The pre-travel consultation rate in the present study might be much lower than the global rate. Previous studies suggested a low rate of pre-travel consultations in Japanese traveling in a rabies-endemic country. A questionnaire study for Japanese travelers to developing countries showed only 2.0% visited pre-travel clinics [24]. Another surveillance study conducted in Thailand [25] reported that 7.7% of Japanese travelers saw travel medicine specialists in advance [26]. Meanwhile, the GeoSentinel Surveillance Network reported a 30% pre-travel consultation rate among travelers [18]. The PrEP rate in developed countries has been reported to have a wide range of 1.7–16.0% [20–23, 27–30], suggesting the total PrEP rate in our study (5.9%) was not inferior to that in studies of other countries. Therefore, the problem for Japanese international travelers may be the lack of opportunity to learn about the dangers of animal exposure prior to travel, rather than a problem with PrEP vaccination rates. Many Japanese travelers may potentially be exposed to rabies because 89.0% of the countries where they acquired the injury were in risk areas for rabies in our study. Although the reasons that Japanese travelers have potential rabies exposures are unclear, a lack of qualified awareness of rabies has been reported to increase the risk of exposure for travelers [25, 26]. Most patients in our study were short-term travelers for tourism purposes. Our results might reflect their inadequate awareness of the dangers of overseas animal exposure.
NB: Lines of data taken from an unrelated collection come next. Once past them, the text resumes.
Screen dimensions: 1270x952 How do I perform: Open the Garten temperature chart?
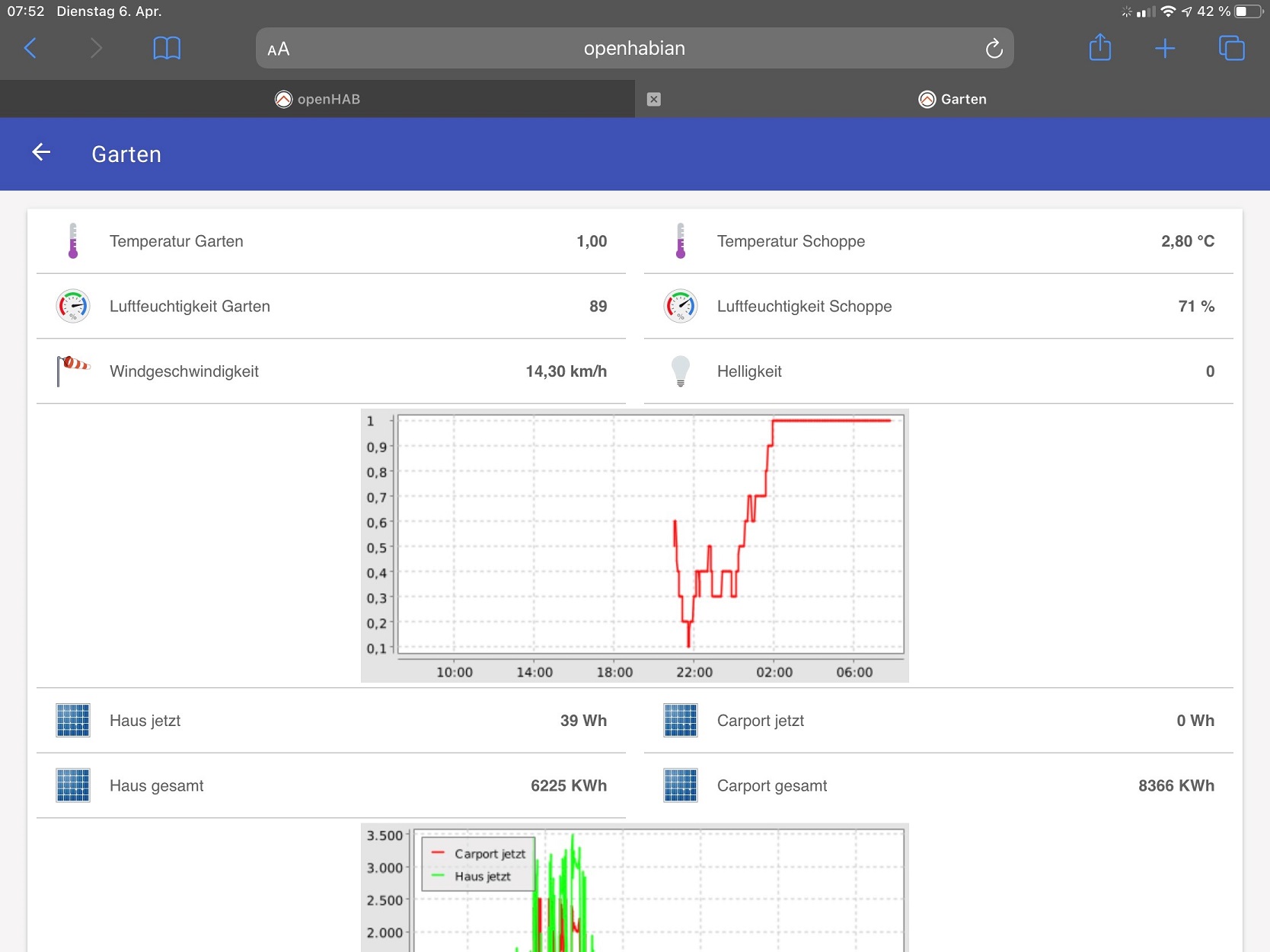click(634, 546)
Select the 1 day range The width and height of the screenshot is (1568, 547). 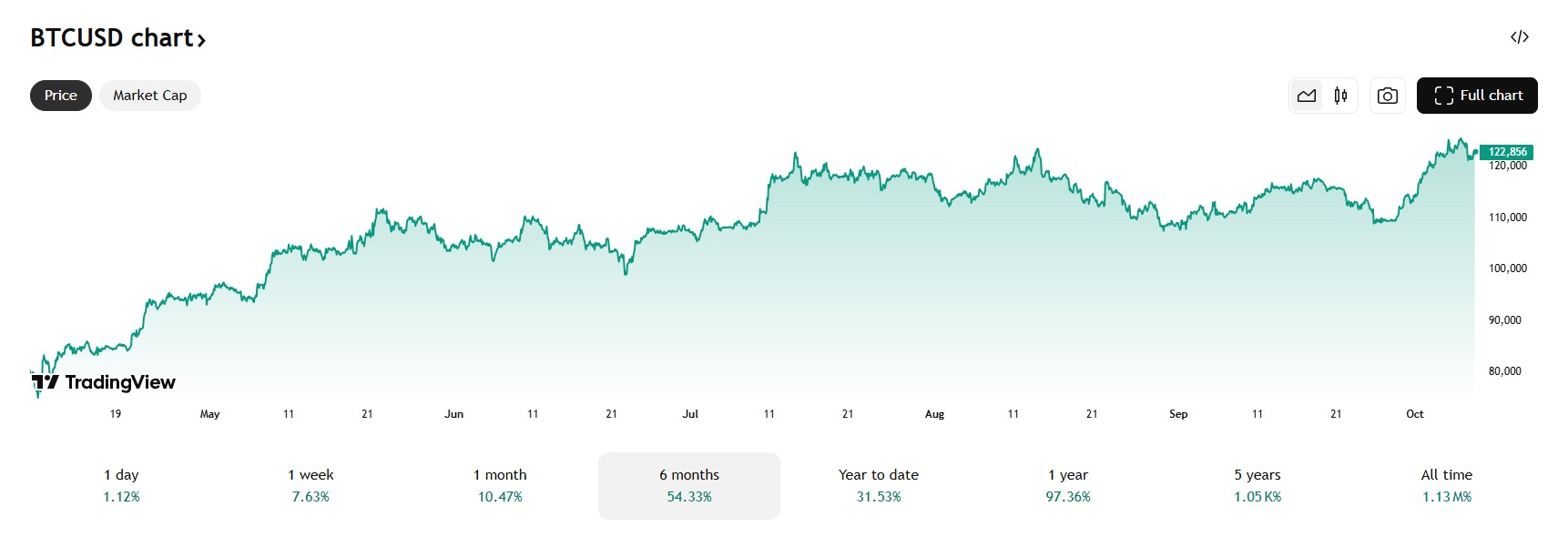coord(121,485)
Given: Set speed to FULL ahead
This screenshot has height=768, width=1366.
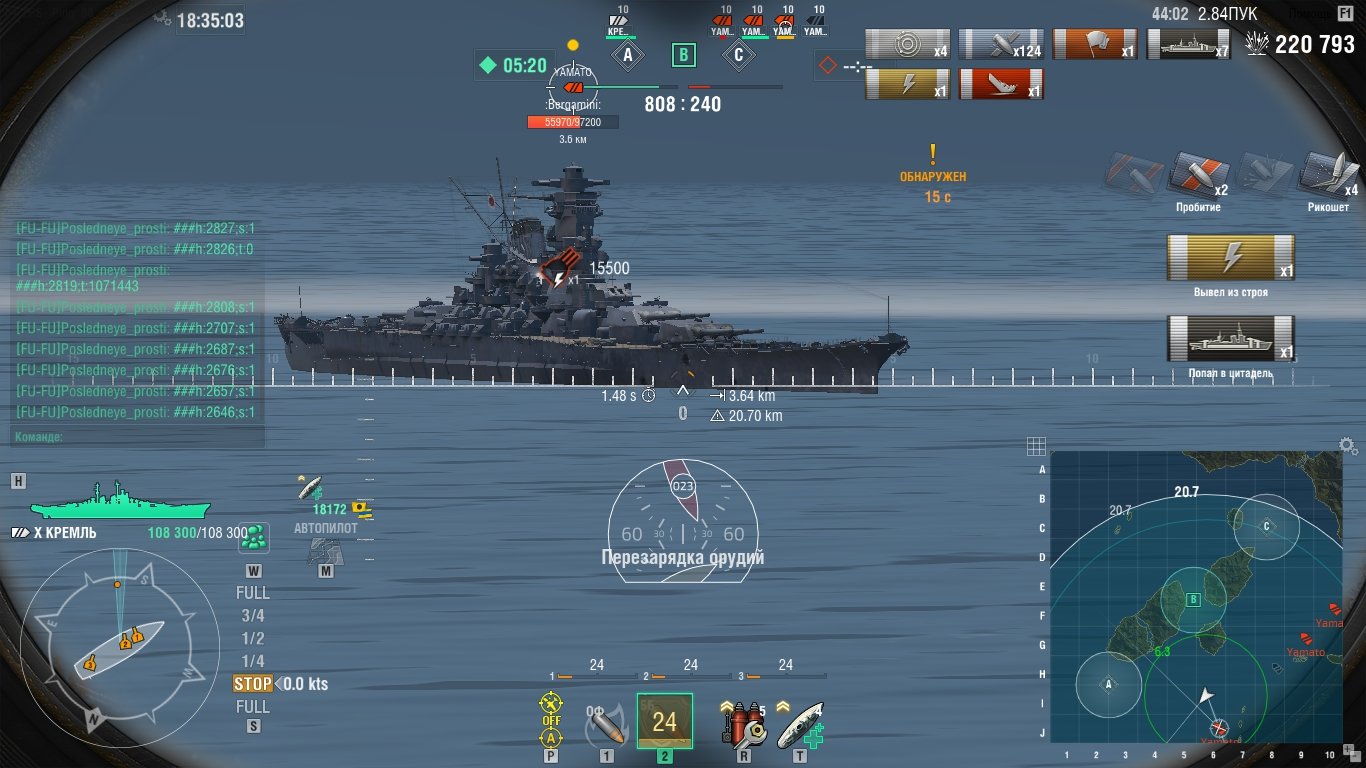Looking at the screenshot, I should click(253, 593).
In this study, the average duration of the trip was 1–2 weeks. Most patients visited only one country, and many of them were exposed to animals within 5 days of departure, suggesting that they tended to have animal exposure during short trips. Therefore, long duration of travel was not a useful indicator for rabies vaccination recommendations. A previous study has also suggested that long-term travel was not necessarily associated with high risk of rabies exposure [25]. Our findings suggest that international travelers could be at risk of rabies exposure during short-term travel to rabies-endemic countries. Knowledge about rabies and awareness are important to reduce the risk of animal exposure among travelers. Meanwhile, the cost and time required for vaccination are considered major underlying factors contributing to the non-administration of PrEP [31]. Currently, a two-dose PrEP, which is a simple, less expensive method of vaccination than a three-dose PrEP, is recommended by some institutions and has the potential to lead to PrEP dissemination for rabies [32, 33].
Regarding the types of animals that cause injury, dogs are the most likely cause of animal-related exposure in travelers, and more than half of the exposures in our study were caused by dogs. Dogs are a significant public health concern for rabies because 99% of rabies are caused by the exposure to dogs [15]. However, overseas travelers to Southeast Asia are also potentially at risk of exposure to rabies through contact with monkeys [23, 34]. Nonhuman primates, such as monkeys, are not primary rabies reservoirs and are uncommon cause for rabies. However, exposure caused by nonhuman primates is an important target for post-exposure prophylaxis (PEP) because rabies transmission from nonhuman primates to humans has been reported previously [35]. In our study, Thailand and Indonesia had the highest frequency of monkey exposure. In these countries, Macaca fascicularis are allowed to live in cities, the most famous of which is the Sacred Monkey Forest Sanctuary, colloquially known as “Monkey Forest,” in Ubud, Bali, Indonesia [34, 36]. Monkeys live close to human settlements to receive food from the people. The local monkey–human relationship provides an opportunity for monkey exposures among travelers.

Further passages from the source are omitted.